Several possible ways to use a CMS for or within a portal come to mind. The first and most important question is: who gets a request first - CMS or application server? And who assembles the results into the firnal form? And how is the content coming from the application server represented in the CMS (tooling etc.)? Does the application server deliver only presentation-less results, e.g XML streams? Or do both, CMS and application server extract results in XML and then somebody assembles the results to a personalized page? This would circumvent the advanced caching capabilities of the CMS.

Figure 8.1.

Chapter 9. Heterogeneous and Distributed Searching

Because auf its dynamic nature a personalized portal that integrates applications and various backend services in realtime has its problems providing a top level search facility. Much of the discussions in this chapter draws from an article on the future of internet search by Axel Uhl.

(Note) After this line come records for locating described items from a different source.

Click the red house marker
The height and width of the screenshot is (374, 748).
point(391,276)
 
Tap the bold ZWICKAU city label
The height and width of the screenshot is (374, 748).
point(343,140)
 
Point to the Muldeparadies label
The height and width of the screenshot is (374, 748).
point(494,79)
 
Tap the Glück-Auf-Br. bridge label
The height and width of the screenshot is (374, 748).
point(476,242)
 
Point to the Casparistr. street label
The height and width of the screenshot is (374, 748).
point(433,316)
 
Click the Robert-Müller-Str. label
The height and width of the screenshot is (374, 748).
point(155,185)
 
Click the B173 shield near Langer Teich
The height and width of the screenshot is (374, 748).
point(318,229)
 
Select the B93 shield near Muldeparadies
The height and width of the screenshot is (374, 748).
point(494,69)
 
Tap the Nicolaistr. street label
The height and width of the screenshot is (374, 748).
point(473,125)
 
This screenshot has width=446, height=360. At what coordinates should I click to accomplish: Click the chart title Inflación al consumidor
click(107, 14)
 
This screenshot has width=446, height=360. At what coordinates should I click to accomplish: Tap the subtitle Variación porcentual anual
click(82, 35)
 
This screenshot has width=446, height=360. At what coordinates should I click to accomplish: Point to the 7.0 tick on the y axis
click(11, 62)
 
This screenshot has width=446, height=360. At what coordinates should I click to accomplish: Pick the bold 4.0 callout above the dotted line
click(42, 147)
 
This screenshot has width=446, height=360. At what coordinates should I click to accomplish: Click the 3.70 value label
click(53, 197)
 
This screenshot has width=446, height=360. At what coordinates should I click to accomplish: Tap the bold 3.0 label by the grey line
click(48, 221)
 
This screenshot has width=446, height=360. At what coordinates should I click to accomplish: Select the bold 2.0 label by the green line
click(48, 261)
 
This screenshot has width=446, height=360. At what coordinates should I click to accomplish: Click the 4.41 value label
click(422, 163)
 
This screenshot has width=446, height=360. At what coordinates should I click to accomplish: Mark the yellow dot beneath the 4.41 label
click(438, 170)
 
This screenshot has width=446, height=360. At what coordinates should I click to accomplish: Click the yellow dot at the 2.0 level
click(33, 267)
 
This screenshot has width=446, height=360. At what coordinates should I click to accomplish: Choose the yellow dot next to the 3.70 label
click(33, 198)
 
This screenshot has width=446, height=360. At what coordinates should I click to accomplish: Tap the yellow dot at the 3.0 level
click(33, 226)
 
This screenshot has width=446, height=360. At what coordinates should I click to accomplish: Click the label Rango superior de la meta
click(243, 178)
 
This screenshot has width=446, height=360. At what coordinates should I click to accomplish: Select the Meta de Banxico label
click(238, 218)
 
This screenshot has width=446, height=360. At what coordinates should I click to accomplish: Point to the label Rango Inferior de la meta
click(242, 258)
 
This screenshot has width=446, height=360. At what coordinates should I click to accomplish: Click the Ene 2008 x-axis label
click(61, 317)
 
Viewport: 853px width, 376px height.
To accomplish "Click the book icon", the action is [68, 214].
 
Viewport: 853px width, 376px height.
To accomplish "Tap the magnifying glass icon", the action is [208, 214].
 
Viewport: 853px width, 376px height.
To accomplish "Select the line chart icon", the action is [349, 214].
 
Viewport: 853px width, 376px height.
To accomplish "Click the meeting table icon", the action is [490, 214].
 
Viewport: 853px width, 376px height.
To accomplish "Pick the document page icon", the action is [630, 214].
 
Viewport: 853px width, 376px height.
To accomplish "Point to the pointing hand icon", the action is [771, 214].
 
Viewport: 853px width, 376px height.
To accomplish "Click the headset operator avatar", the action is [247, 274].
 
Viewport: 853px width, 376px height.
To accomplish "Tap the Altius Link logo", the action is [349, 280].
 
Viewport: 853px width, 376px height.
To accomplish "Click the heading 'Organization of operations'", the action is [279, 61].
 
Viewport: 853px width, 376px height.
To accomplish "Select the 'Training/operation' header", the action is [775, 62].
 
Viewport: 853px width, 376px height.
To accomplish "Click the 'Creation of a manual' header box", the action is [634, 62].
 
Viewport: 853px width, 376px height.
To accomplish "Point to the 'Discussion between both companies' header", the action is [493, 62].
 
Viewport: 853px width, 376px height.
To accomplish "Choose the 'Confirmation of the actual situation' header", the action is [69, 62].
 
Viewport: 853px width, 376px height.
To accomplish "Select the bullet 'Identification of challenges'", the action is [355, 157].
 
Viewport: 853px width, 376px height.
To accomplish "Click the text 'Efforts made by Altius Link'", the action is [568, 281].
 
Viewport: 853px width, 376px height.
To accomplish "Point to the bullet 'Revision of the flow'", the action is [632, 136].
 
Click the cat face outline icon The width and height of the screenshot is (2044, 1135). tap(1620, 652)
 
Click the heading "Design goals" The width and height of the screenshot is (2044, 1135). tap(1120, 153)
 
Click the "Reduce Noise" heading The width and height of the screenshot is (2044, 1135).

The surface web and the deep web

Uhl differentiates between static web pages (surface web) and dynamically generated pages (sometimes within a session context) or dynamic queries (deep web). Regular search engines cannot access content in the deep web, because the content returned from HTTP POST requests is not indexable (it does not have a URL). This content grows at a frightening rate and is already now more than 500 times bigger than what's available on the surface web. Uhl suggests applications to offer a query interface that can be used by a search framework to map a top level query to different underlying applications and data sources. The keywords here are heterogeneous and distributed search.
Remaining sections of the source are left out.